Elsewhere, Russian petrochemical producer Sibur Holding, which also has an Irish funding SPV, saw the chair of its management board, Dmitry Konov, hit by EU sanctions in early March in the wake of the Ukrainian invasion. Mr Konov stepped down weeks later to try to limit the impact on the business.

While SPVs, typically set up under section 110 of tax laws introduced in 1997 to make the State a global financing and fundraising hub, are not regulated by the Central Bank, Mr Makhlouf warned that it is a criminal offence for anybody in the State to be involved in any activity that breaches sanctions.

“The sanctions imposed have automatic application on everybody in the country,” he said.

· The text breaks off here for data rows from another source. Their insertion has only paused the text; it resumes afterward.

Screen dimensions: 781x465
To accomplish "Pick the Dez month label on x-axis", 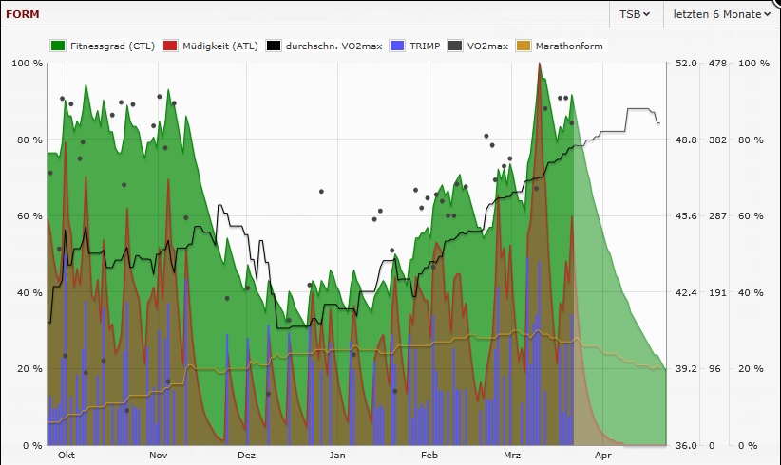I will tap(246, 456).
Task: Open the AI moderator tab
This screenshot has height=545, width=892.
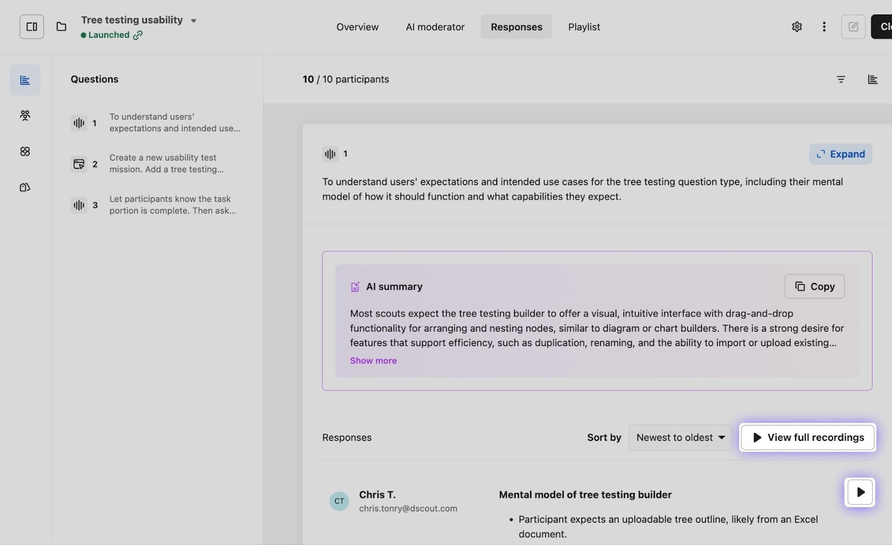Action: click(435, 27)
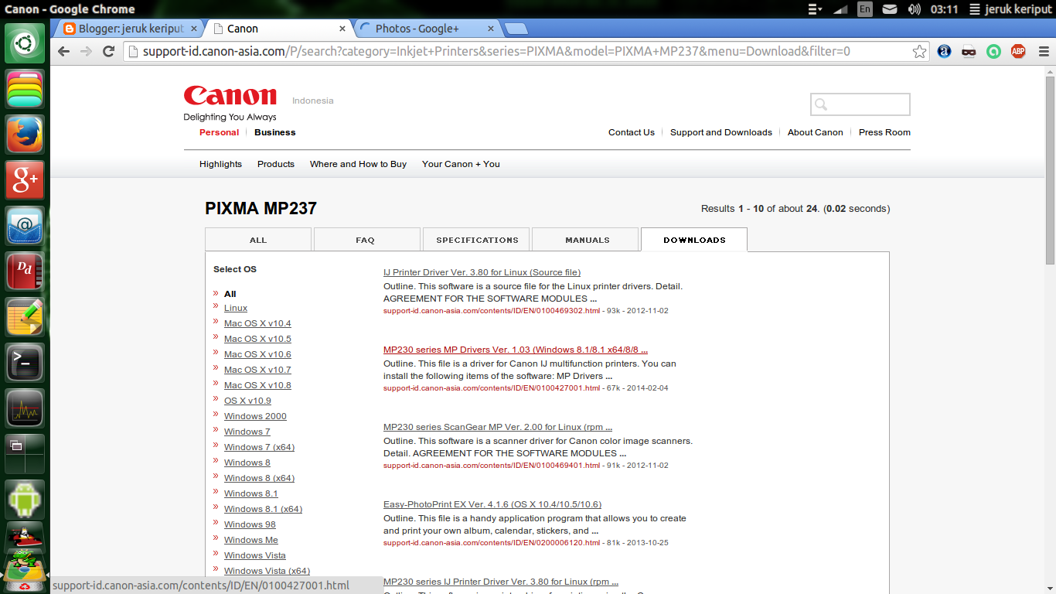
Task: Open the Products menu on Canon site
Action: click(275, 164)
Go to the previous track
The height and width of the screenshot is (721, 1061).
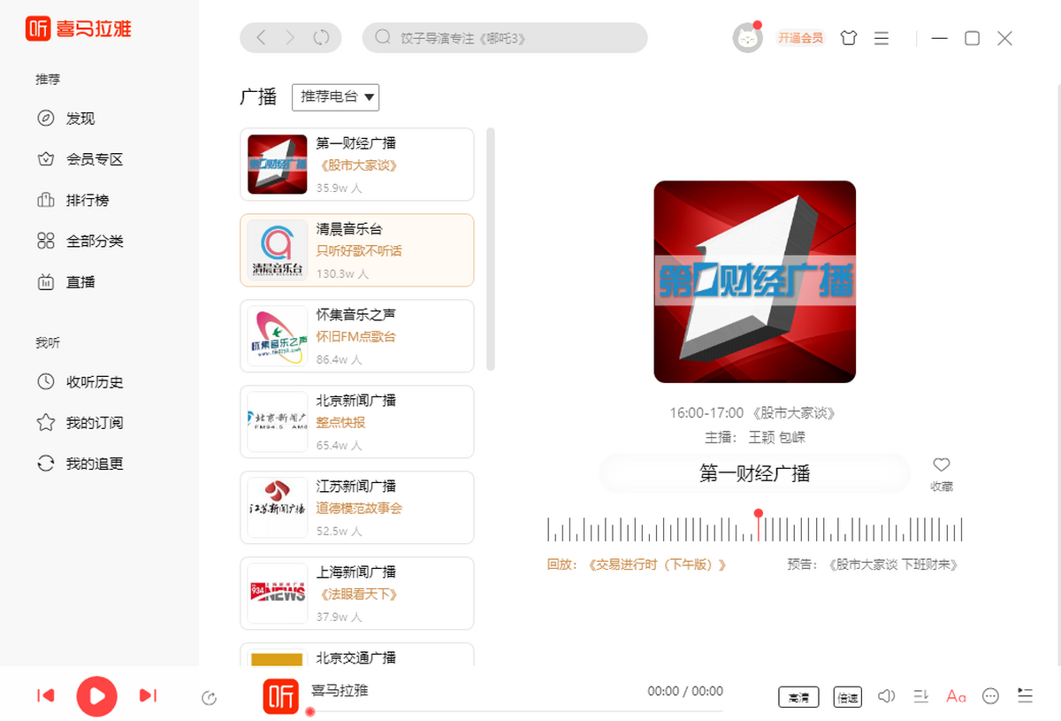click(x=46, y=696)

“The professional firms that set up these entities are obligated to, firstly, be aware if they are managing these assets, [that] they need to freeze them and report that to the Central Bank.” Mr Makhkouf’s comments on SPVs were in response to questions from Labour Party finance spokesman Ged Nash.

SPV fees

Lawyers, accountants and bankers generated about €400 million of fees from Irish SPVs in 2020, following a sharp increase in the number of the latter entities in recent years, according to industry sources. The €35.5 billion of assets held in the 33 Russian-linked Irish SPVs in the Republic at the end of last year account for less than 4 per cent of the total contained in Irish SPVs.

Mr Makhlouf said that the Central Bank has been engaging recently with the firms it regulates and also firms that it doesn’t oversee “to make sure they understand the rules and they are taking the necessary actions”.

The Central Bank maintains a register of assets that have been frozen, he said. A spokeswoman for the bank said the register is not publicly available.

Meanwhile, there were some €11.4 billion of Russian assets in Irish-domiciled funds at the end of 2021, according to the Central Bank. Ireland is Europe’s second-biggest base for international funds, with more than €4 trillion of assets.

Some €5.07 billion of the Russian assets are bonds issued by Mr Putin’s government, with a further €5.88 billion made up of equities, mainly in companies outside of the financial sector, it said.